He looked at me, and the naked vulnerability in his eyes almost broke me.
"I told you," he said, his voice thick. "I won't let you freeze. Even if I have to burn myself out to keep you warm."
"Hey! Lovebirds!" Flynn’s voice cut through the heavy air, echoing off the cavern walls. "Unless you're practicing making little bitty metal babies, we need you on the slab! The big guy says the soup is ready!"
Kaelen squeezed his eyes shut for a second, a look of profound annoyance crossing his face, before he stepped back. The cold air of the forge rushed into the space between us, but it didn't bite this time. My whole body was humming.
He didn't bother putting his shirt back on. He grabbed his armor, holding it in one hand, and offered me the other.
"Are you ready?" he asked.
I flexed my metal fingers. They moved smoothly; the stiffness was gone.
"No," I answered honestly. "But I'm warm."
"That will have to be enough."
He took my hand, lacing his fingers through mine, flesh against metal, gold against silver, and led me back out into the light of the fire.
We walked toward the Anvil. Hephaestus was waiting, the hammer resting on his shoulder.
"About time," the Smith God grunted, eyeing Kaelen's bare torso and my flushed skin. He didn't comment, but his eyes dropped to my arm, seeing the golden hue. He nodded, a single, sharp jerk of approval.
"Get on the slab," Hephaestus ordered.
I looked at the dark iron block. I looked at Kaelen, his skin still glowing from our contact, and pushed myself onto the Anvil.
"Does it hurt?" I asked Hephaestus, my voice small in the vastness of the room.
Hephaestus positioned the tongs. He looked at me with those sad, ancient eyes.
"It is rebirth, child," he said softly. "Of course it hurts."

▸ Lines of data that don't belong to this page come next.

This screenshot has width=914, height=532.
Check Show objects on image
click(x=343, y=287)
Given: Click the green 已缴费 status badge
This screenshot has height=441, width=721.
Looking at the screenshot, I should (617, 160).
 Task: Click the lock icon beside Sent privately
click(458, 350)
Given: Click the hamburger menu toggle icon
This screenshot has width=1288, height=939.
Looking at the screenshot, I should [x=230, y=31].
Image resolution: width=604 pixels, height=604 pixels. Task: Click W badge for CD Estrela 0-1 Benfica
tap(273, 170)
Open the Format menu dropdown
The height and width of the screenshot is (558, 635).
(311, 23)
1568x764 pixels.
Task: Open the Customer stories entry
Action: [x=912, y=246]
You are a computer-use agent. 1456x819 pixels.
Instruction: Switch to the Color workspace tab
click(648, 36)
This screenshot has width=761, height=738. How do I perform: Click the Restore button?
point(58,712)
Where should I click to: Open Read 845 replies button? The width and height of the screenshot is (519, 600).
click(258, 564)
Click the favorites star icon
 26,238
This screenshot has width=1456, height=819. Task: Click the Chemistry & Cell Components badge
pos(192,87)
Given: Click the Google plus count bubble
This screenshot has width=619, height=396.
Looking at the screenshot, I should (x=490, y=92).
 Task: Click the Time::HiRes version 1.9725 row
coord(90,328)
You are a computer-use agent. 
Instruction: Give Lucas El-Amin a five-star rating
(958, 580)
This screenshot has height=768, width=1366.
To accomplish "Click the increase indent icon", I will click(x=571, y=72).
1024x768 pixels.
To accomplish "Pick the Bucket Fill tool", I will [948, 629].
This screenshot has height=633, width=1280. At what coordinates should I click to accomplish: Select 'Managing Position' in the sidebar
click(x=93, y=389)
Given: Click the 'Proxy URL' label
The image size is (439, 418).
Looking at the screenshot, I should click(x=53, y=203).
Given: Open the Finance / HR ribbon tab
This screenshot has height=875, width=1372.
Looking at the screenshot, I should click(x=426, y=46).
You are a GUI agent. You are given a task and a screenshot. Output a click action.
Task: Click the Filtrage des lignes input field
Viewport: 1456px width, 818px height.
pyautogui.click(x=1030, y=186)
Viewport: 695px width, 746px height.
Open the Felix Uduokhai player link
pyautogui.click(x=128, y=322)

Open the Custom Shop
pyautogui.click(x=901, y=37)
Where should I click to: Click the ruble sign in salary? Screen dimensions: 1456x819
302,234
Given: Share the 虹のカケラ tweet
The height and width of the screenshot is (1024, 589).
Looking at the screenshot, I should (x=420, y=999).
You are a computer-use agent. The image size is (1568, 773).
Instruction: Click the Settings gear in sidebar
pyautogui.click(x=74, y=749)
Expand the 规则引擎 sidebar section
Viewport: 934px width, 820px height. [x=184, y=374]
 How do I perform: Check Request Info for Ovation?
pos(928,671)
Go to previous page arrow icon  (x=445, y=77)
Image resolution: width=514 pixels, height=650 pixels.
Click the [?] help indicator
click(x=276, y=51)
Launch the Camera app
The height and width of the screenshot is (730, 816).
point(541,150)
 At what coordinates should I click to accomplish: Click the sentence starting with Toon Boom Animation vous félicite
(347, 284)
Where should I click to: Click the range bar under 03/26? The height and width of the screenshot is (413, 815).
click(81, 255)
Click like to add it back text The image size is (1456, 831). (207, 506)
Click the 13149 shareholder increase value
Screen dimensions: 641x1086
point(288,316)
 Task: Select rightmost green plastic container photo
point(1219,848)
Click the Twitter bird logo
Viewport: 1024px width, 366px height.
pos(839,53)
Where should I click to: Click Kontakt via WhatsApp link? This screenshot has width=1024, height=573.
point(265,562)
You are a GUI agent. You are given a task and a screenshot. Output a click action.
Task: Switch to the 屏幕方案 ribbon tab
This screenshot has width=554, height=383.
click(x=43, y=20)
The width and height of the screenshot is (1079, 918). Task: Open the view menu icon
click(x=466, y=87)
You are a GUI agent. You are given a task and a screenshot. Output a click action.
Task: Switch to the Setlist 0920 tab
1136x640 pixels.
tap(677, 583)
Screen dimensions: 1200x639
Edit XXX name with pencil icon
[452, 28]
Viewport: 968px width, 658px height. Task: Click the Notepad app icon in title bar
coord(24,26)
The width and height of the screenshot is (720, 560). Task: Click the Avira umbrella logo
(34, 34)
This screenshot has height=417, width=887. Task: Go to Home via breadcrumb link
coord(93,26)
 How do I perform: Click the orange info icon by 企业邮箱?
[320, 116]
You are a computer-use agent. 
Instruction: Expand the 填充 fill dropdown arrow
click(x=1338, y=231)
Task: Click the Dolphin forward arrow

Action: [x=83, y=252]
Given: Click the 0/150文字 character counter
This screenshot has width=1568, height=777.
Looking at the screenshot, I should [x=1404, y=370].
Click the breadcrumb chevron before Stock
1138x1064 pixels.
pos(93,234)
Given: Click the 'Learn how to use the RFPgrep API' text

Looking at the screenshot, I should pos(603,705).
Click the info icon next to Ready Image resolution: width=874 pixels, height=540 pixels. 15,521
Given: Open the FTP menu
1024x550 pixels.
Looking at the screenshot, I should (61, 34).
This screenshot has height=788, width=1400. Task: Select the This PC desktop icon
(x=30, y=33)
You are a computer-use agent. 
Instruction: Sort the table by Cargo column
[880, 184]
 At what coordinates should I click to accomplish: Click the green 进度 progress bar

I lay back. The iron was hot against my spine. "Do it," I whispered.
FIFTEEN
Aria
Hephaestus limped around the massive, dark block of the Primal Anvil, dragging his lead-braced leg. He looked less like a god and more like a mechanic inspecting a catastrophic engine failure. He picked up a pair of tongs the length of a spear and gestured to the slab of iron.
"This is not magic, girl," the Smith God grunted, wiping grease from his forehead with a forearm scarred by eons of sparks. "Do not mistake it for a spell. Spells are poetry. This is engineering. We are about to strip you down to your very essence and rebuild you."
"You have a terrible bedside manner, old man," Flynn muttered, pacing the perimeter of the circle. He was twitching, his daggers sheathed but his hands flexing constantly, needing something to cut, something to kill. He smelled of sour fear and ozone.
"I am not a doctor," Hephaestus countered, slamming a heavy hammer onto a rack. "I am a blacksmith. And you four are the fuel."
He pointed to the floor around the Anvil. Faint, etched grooves marked the cardinal points, filled with centuries of soot and dried ichor.
"North," he pointed a crooked finger at Kaelen. "Fire. The source. You provide the initial thermal shock to soften the lattice. If it gets too cold, she cracks. If it gets too hot, she melts. No pressure, Dragon."
Kaelen stepped to the northern point. His face was a mask of rigid control, but through the bond, I felt a chaotic swirling of panic. He was terrified of his own heat, afraid that the thing that defined him would be the thing that destroyed me.
"South," Hephaestus barked, swinging his gaze to Thane. "Earth. The Anchor. When the pain hits, she will try to leave her body. Her soul will attempt to eject to escape the trauma. You have to hold her inside. You are the gravity."
Thane moved to the southern point, planting his feet like pillars. He looked at me, his brown eyes wide and sorrowful. He felt heavy in my mind, a burden of guilt that he was still struggling to lift.
"West," the Smith pointed to Flynn. "Motion. Breath. The reforging requires circulation. You must keep the energy cycling. If it stagnates, it pools. If it pools, it detonates."